TASK OBJECTIVE: Write what comes next in the piece on maintaining and distributing tree-sitter parsers, picking up after its final paragraph and leaving the lines that follow aside.

The puzzle of tree-sitter parser maintenance and distribution
Lately I’ve been thinking about a problem which feels like an interesting governance one. (Yet another, yes!)
The recent abandonment of the nvim-treesitter repository made quite some waves, so it feels a fitting occasion to expose this problem here.
Tree-sitter is a parser generator. You specify a grammar for a language (say, Java or CSS) and it generates pretty efficient parsing code for it in C. This parser can then be used in all sorts of applications, such as for syntax highlighting in text editors (Neovim, Helix, Zed, Emacs…). It’s also used in GitHub to list function definitions in files, for instance. We also rely on it in Mergiraf, our resolution tool for git conflicts.
For each language that you want to parse with tree-sitter, you need a grammar (written in the format understood by tree-sitter), which often comes together with a “scanner” (custom lexing code written in C). Of course, such parsers require maintenance: for instance because the target language evolves, because bugs are found, to improve performance, or simply because tree-sitter itself evolves. So far, so good: each parser can just be an open-source project of its own, with people maintaining the parser, and each user simply depending on that software, right?
Sadly, not really. Most tools which rely on tree-sitter parsers can’t just use tree-sitter parsers as plugins: they need some additional configuration to give some meaning to the syntax trees created by the parsers. For instance, an editor using tree-sitter for syntax highlighting will need to map node types (defined by the parser) to the colors and other styles used in the editor. Platforms like GitHub need to decide which nodes of the trees will be displayed as function definitions in its UI. Tools like mergiraf need additional configuration to determine which nodes it can merge “commutatively” (meaning that their local order does not matter). This tool-specific “glue” also needs maintenance, as the parser and the tool evolve. To support those use cases, tree-sitter comes with a notion of “queries”, which are ways to select nodes of syntax trees. For instance, a text editor can use queries to define which nodes it will display in bold font, to state things in a somewhat simplistic way. A lot of tools use such queries to define this bridge between the parser and their own concepts, but those queries remain tool-specific, so they still require their own maintenance.
On top of that, tools rely on different distribution formats for parsers. Some tools require their users to point them to a Git repository containing the source of the parser. Some others require bindings for the parser in a specific language (such as a Rust crate or a Python module), often uploaded to a package registry (Crates.io, PyPI, NPM). Others require a compiled version of the parser as a dynamic library or a WASM file.
The nvim-treesitter repository that was abandoned recently is one that stores this glue code between Neovim, a text editor, and hundreds of tree-sitter parsers. Maintaining this glue looks like pretty gruesome work. One of its maintainers has been visibly strained by that work, and it looks like a conflict with a user was the last straw that pushed him to abandon ship (in the form of archiving the repository).
So the big question the tree-sitter ecosystem is struggling with right now is how to organize the maintenance of not just the parsers themselves but also this glue that is required for tools using it. People look for alternatives to the “monorepo” approach of nvim-treesitter, using one repository per language for instance. Beyond choices of repository structures, the question I’m interested in is who does this work and how do they organize themselves.

DATASET EXCERPT:
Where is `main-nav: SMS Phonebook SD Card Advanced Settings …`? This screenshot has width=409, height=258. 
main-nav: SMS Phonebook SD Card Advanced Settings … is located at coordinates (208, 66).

EXERCISE OUTPUT:
Motivations to maintain parsers
People get involved in tree-sitter parser/query maintenance for all sorts of reasons:
- folks who care about a specific parser and for a specific downstream use. For instance, a Neovim user who programs in PHP may want to get involved in the creation or maintenance of the PHP parser, because it translates to improvements to their work environment. They are knowledgeable about the programming language being parsed, perhaps less so about tree-sitter parser development or distribution.
- folks who care about a specific downstream tool, but no language in particular. For instance, I work on Mergiraf, which relies on a range of tree-sitter parsers. I have made contributions to (and maintain) various tree-sitter parsers, primarily driven by the motivation to make their use in Mergiraf easier. I do that for parsers of languages that I often don’t know at all.
- perhaps more rarely, people who care about a programming language and maintain a tree-sitter parser for it so that their language is well-supported in a range of software development tools. This happens mostly for relatively niche programming languages. They are obviously experts of their language, but might be less familiar with all of the downstream tools relying on tree-sitter parsers (which there is no authoritative list of).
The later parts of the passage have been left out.